▸ Supplied passage
=== Begin Enclosure ===
Disciplinary Counsel IS INVITED to submit his statement of fees and costs to Respondent and the Tribunal within 15 days of this opinion. Following the submission, Respondent shall have seven days to file any objections to Disciplinary Counsel’s submissions. Upon reviewing Disciplinary Counsel’s submissions and any objections lodged by Respondent, the Tribunal will issue a separate order fixing the total costs and fees to be borne by Respondent.



[1] The Tribunal applies the Rules as they were in effect at the time the complaint was filed.

[2] We are also concerned that the amount of time billed to each task appears to be excessive. Though this count of the Complaint was dismissed, and therefore no finding of liability on that count is made, the seemingly excessive billing informs our evaluation of the harm done to Respondent’s client.
=== End Enclosure ===
▸ Listed entries
=== Begin Enclosure ===
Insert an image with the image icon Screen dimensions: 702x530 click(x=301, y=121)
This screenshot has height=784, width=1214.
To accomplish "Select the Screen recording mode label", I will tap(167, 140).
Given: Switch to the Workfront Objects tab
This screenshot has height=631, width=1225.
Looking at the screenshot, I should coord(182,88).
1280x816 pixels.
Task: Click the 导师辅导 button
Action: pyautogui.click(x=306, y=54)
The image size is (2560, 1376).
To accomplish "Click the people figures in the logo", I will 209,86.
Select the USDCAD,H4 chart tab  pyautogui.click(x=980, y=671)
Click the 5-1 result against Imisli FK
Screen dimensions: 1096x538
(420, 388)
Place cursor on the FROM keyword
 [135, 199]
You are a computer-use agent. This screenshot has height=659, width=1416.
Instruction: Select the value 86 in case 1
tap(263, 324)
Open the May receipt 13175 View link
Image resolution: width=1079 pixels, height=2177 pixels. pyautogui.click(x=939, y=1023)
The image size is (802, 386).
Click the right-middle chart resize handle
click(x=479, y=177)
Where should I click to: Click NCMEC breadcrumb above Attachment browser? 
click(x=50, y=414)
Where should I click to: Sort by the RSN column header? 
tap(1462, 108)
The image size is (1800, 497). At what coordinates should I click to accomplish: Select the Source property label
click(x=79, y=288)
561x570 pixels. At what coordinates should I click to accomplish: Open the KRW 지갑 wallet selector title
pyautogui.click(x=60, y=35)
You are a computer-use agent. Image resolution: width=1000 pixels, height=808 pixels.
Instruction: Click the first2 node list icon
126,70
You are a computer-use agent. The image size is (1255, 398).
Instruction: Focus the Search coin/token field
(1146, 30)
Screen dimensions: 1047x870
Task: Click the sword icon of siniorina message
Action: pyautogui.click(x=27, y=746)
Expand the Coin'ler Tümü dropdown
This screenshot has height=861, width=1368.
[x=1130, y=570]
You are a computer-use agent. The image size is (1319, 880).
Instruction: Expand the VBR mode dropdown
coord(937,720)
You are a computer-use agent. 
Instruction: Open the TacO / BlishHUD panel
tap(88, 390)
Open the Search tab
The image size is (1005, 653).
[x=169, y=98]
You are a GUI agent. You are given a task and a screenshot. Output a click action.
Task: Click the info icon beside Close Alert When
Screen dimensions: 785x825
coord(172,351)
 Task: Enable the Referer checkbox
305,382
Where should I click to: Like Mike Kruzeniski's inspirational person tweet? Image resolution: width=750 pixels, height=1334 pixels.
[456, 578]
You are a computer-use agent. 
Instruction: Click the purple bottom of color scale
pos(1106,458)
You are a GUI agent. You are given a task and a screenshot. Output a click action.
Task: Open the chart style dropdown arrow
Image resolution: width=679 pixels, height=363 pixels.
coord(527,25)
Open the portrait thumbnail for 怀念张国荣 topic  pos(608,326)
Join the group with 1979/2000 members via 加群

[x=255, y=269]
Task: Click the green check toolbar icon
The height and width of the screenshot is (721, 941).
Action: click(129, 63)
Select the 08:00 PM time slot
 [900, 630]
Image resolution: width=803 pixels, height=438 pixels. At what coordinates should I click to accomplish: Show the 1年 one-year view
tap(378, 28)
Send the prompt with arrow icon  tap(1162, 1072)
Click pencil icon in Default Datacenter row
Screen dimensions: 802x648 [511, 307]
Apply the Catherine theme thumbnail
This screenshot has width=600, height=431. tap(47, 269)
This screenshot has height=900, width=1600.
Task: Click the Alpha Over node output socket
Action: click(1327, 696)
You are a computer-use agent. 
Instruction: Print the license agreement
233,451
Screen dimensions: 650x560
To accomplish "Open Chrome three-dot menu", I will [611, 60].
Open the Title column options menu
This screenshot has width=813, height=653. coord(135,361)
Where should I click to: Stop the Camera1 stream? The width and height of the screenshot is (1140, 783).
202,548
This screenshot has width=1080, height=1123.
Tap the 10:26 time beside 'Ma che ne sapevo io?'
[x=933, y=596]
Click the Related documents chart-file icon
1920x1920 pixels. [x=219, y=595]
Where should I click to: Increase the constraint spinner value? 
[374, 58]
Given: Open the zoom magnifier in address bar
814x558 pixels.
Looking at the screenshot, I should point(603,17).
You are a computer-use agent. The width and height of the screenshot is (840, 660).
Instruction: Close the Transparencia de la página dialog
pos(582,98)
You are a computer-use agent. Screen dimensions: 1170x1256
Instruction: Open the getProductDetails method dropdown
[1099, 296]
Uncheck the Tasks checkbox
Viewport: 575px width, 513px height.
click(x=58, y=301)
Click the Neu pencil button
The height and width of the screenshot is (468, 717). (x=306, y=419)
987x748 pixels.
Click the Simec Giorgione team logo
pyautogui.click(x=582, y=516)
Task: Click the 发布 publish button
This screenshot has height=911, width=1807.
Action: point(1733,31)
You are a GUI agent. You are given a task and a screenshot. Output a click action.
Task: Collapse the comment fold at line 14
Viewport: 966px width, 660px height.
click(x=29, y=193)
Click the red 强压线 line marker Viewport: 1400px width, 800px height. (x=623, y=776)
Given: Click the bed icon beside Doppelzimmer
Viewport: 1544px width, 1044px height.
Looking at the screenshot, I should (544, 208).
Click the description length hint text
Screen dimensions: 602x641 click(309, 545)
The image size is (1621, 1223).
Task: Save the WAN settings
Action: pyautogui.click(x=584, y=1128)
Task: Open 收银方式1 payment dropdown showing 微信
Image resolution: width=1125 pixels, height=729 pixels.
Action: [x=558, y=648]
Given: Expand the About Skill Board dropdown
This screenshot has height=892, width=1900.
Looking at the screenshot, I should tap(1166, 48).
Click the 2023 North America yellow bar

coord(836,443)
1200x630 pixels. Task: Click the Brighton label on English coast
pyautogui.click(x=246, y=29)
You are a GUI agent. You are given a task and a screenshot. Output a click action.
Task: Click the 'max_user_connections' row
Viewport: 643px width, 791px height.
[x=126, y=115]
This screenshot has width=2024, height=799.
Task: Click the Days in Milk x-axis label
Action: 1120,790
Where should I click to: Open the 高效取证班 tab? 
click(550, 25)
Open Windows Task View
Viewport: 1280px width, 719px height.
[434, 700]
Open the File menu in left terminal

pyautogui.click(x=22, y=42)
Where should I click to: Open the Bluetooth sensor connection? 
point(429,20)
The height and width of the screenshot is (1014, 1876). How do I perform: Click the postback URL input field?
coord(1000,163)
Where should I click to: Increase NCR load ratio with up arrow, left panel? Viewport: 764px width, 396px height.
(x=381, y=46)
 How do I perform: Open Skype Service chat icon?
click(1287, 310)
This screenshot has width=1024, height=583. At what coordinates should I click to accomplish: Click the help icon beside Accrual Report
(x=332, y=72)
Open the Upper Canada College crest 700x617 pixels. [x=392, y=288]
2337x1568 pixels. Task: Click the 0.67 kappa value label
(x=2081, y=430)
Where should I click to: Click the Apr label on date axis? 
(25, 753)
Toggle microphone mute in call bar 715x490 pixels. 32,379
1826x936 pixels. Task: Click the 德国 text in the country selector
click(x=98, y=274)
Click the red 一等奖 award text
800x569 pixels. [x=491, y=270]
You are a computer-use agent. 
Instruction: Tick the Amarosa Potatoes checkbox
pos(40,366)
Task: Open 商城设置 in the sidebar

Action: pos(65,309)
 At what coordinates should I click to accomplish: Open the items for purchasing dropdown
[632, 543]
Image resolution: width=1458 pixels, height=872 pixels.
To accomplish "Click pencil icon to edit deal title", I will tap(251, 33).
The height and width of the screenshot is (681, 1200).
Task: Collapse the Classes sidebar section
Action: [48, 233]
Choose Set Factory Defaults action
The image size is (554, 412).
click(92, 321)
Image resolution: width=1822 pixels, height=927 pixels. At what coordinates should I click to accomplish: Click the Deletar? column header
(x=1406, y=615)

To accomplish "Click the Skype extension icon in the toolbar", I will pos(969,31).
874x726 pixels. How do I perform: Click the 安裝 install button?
=== End Enclosure ===
▸ Tasks to complete
#1 Answer these questions from the disciplinary opinion excerpt:
(a) Within how many days of the opinion may Disciplinary Counsel submit his statement of fees and costs?
(b) How long does Respondent have to file objections to Disciplinary Counsel's submissions?
(c) According to the footnote marked [1], which version of the Rules does the Tribunal apply?
#2 Pick up the disciplinary opinion excerpt after its last sentence and continue it.
The material is not needed for what follows.

▸ Answer section
#1
(a) Within 15 days.
(b) Seven days.
(c) The Rules as they were in effect at the time the complaint was filed.

#2
[3] Disciplinary Counsel submits that in his opinion the apology was “[n]either heartfelt [n]or credible,” and “did not appear to contain a genuine expression of regret (nor empathy), a credible explanation of what went wrong, an acknowledgment of responsibility, a declaration of repentance, an offer of repair, or a request for forgiveness.” We disagree with this characterization. And although Respondent’s statement may have been “mostly rambling [and] stream-of-consciousness,” the Tribunal notes that Respondent was making her statement from the United Kingdom where it was middle of the night at the time the hearing was taking place in Palau.

[4] In light of this offer, we reject Disciplinary Counsel’s argument that Respondent “made no offers of restitution during her statement.”

[5] It goes without saying that should this option be chosen, Respondent must adhere to all of the professional standards in her representation of Ms. Motoki. Failure to do so will be grounds for additional, and harsher, discipline.

[6] Respondent argues that Disciplinary Counsel, through refusal to timely communicate or timely engage in substantive discussions regarding settlement and stipulation of certain facts “piled on” fees that could have been avoided. If that is so, Respondent is welcome to file objections to Disciplinary Counsel’s requested fees by identifying which fees Respondent believes were unnecessarily incurred. At present, we express no opinion on whether such objections, if lodged, will be sustained.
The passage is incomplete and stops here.